What is asked: Put the lines between the one holding "You are a computer-use agent. The image" and the one holding "Open the playlist's", inclusive, into a JSON list of strings with one string per line, leaving out any blank lines.

Data extract:
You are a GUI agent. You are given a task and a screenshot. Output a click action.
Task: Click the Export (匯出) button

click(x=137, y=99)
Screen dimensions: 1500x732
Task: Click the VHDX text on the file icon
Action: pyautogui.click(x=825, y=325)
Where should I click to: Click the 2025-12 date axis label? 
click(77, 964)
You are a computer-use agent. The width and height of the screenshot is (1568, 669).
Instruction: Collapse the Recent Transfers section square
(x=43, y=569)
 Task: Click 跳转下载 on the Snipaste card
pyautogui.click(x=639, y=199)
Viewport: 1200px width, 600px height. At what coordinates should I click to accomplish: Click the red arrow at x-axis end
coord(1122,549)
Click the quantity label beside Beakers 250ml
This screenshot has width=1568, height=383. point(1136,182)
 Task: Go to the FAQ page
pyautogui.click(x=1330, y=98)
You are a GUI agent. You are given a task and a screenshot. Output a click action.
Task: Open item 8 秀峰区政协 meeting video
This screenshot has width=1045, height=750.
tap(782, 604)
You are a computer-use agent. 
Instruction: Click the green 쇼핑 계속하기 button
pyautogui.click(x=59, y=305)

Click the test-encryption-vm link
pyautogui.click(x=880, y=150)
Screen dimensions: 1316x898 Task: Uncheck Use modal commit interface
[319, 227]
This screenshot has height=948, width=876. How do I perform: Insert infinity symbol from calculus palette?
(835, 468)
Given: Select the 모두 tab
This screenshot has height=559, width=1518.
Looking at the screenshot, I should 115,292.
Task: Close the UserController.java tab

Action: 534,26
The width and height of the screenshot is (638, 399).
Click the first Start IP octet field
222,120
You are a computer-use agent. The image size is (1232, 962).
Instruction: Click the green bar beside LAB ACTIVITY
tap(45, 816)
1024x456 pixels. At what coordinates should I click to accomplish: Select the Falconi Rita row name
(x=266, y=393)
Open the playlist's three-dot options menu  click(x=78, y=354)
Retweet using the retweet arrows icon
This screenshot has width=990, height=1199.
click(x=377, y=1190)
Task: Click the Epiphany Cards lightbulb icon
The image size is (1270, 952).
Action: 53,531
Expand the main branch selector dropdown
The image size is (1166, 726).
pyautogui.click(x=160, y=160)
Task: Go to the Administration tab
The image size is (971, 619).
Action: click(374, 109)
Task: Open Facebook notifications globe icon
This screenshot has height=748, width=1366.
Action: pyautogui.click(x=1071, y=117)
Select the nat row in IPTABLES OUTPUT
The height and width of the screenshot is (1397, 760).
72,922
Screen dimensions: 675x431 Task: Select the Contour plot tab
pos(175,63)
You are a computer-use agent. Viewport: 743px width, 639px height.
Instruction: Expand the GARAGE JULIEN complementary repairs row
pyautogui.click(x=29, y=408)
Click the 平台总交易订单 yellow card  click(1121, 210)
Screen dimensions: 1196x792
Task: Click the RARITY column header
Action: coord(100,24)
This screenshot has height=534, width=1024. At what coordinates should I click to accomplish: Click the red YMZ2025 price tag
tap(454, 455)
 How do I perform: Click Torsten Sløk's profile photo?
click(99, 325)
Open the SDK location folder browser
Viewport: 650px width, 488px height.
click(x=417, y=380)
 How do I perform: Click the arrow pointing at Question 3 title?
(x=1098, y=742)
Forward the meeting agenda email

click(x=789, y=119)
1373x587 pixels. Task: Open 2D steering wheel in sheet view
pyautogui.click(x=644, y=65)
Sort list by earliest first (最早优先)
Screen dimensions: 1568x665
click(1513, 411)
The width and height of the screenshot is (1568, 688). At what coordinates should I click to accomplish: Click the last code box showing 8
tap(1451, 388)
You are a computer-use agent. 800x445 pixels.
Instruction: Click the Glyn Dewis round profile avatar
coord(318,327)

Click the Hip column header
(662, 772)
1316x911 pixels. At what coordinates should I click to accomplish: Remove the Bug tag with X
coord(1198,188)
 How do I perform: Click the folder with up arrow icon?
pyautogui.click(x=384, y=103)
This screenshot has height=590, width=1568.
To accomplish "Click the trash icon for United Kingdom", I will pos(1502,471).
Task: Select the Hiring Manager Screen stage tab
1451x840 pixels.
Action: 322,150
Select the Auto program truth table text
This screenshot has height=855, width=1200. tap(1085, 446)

Exercise answer:
[
  "You are a computer-use agent. The image size is (1232, 962).",
  "Instruction: Click the green bar beside LAB ACTIVITY",
  "tap(45, 816)",
  "1024x456 pixels. At what coordinates should I click to accomplish: Select the Falconi Rita row name",
  "(x=266, y=393)",
  "Open the playlist's three-dot options menu  click(x=78, y=354)"
]